### Excerpt
(begin)

There have been jittery emails from friends. Crushed voices over the phone carrying strains of reluctant endurance. Confessions of fatigue. They wonder if now is the time to take chances. We’re all getting by and we can’t imagine taking vacations. Instead of hanging out the whole day, how about a few hours after that job fair? Not that there’s a chance in hell of getting anything, but the savings won’t last forever. Yes, she lost her job too and I’m trying to cheer her up. You’re not expected to work overtime, but if you don’t, they’ll bring it up in your next performance review. Yeah, they’re having more performance reviews. You should see the applications fluttering in at Starbuck’s. Got any leads? Do you know anyone who has work?
Jobs being cut. Pay being slashed. Benefits lost. And everyone must work harder. Without rest. Until the unseen hunters stop shooting at the ailing beast that all of us have to bear on our backs.
But we’re not allowed to talk about any of this. To bring up the fortitude it takes to carry on is an indicator of weakness or defeat. A blot on our record. An arrogant man by the name of Rick Santelli blames it all on bad behavior. Even the latest chapters in the history books must be written by the winners. And those with the bulging wallets, those callous solipsists who kvetch of the difficulties of living in New York on less than $500K, hope that their spastic hand-waving ensures that the ink stays permanent.
So our faces become grimmer. Our hair grays faster. And we begin turning on each other like savage animals corralled in a cage. We search for any insouciance to lift our souring dispositions.
None of this is acceptable.
If fingers can cling resolutely to a cliff, the soul can easily extend beyond a mere Babbitt. We’ve reached a point in which we must take chances and throw ourselves into the wild briny patches of innovation. But why accept a world in which free thinking is replaced by a sad search for cues from someone who people think has a clue? Why believe that any one person is right all the time? Why celebrate a culture of entitlement and honor those who feel obliged to their spoils?
Tangible happiness expressed and received. A smile to a stranger. Five minutes to listen. Efforts to establish common ground. The burying of hatchets. A fey risk.
Are the most qualified people necessarily the best? And are the apparent dunces truly the worst? Must we cling to our groups and our clubs and our coteries? Or is there an epiphany to be found in the new and unpredictable?

(end)

### Source excerpt
(begin)

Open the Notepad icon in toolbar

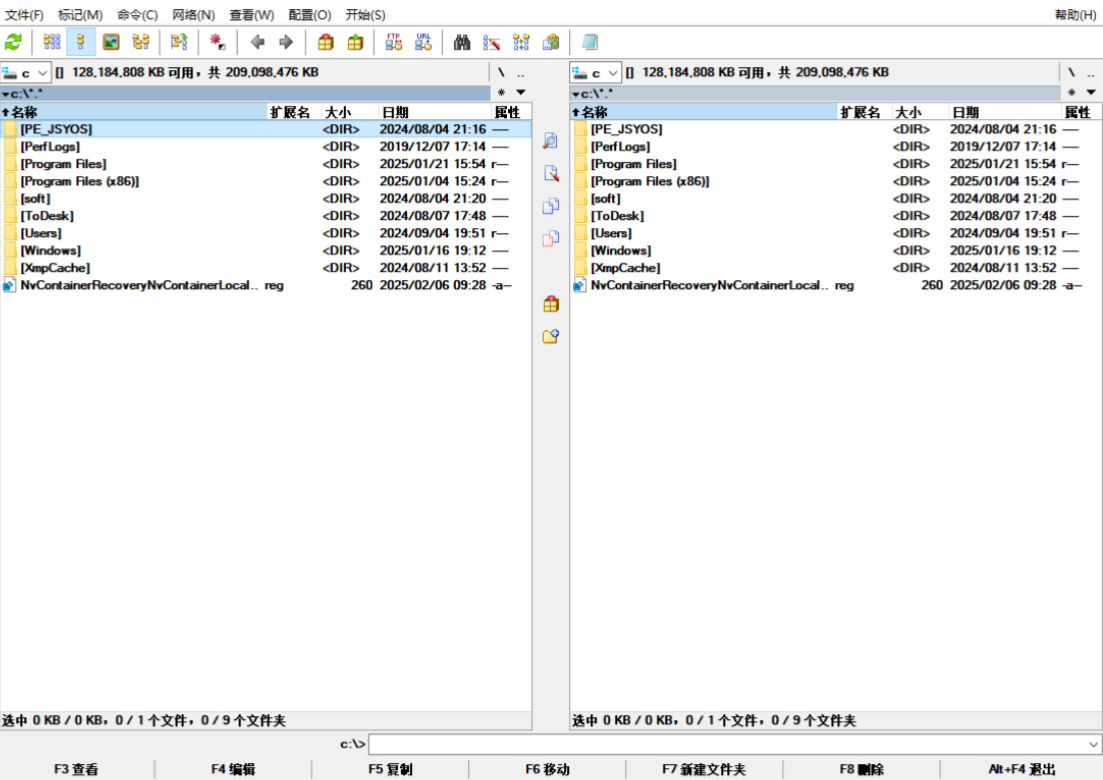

(end)

### What to work on
**a.** Which three cutbacks does the essay list in the short sentences that open the paragraph beginning "Jobs being cut"?
**b.** According to the essay, who blames it all on bad behavior?
**c.** Repeat the passage of the essay starting at "None of this" and ending at "to their spoils?".

### Solutions to the tasks
**a.**
- Jobs being cut
- Pay being slashed
- Benefits lost

**b.** Rick Santelli, whom the essay calls an arrogant man.

**c.**
None of this is acceptable.
If fingers can cling resolutely to a cliff, the soul can easily extend beyond a mere Babbitt. We’ve reached a point in which we must take chances and throw ourselves into the wild briny patches of innovation. But why accept a world in which free thinking is replaced by a sad search for cues from someone who people think has a clue? Why believe that any one person is right all the time? Why celebrate a culture of entitlement and honor those who feel obliged to their spoils?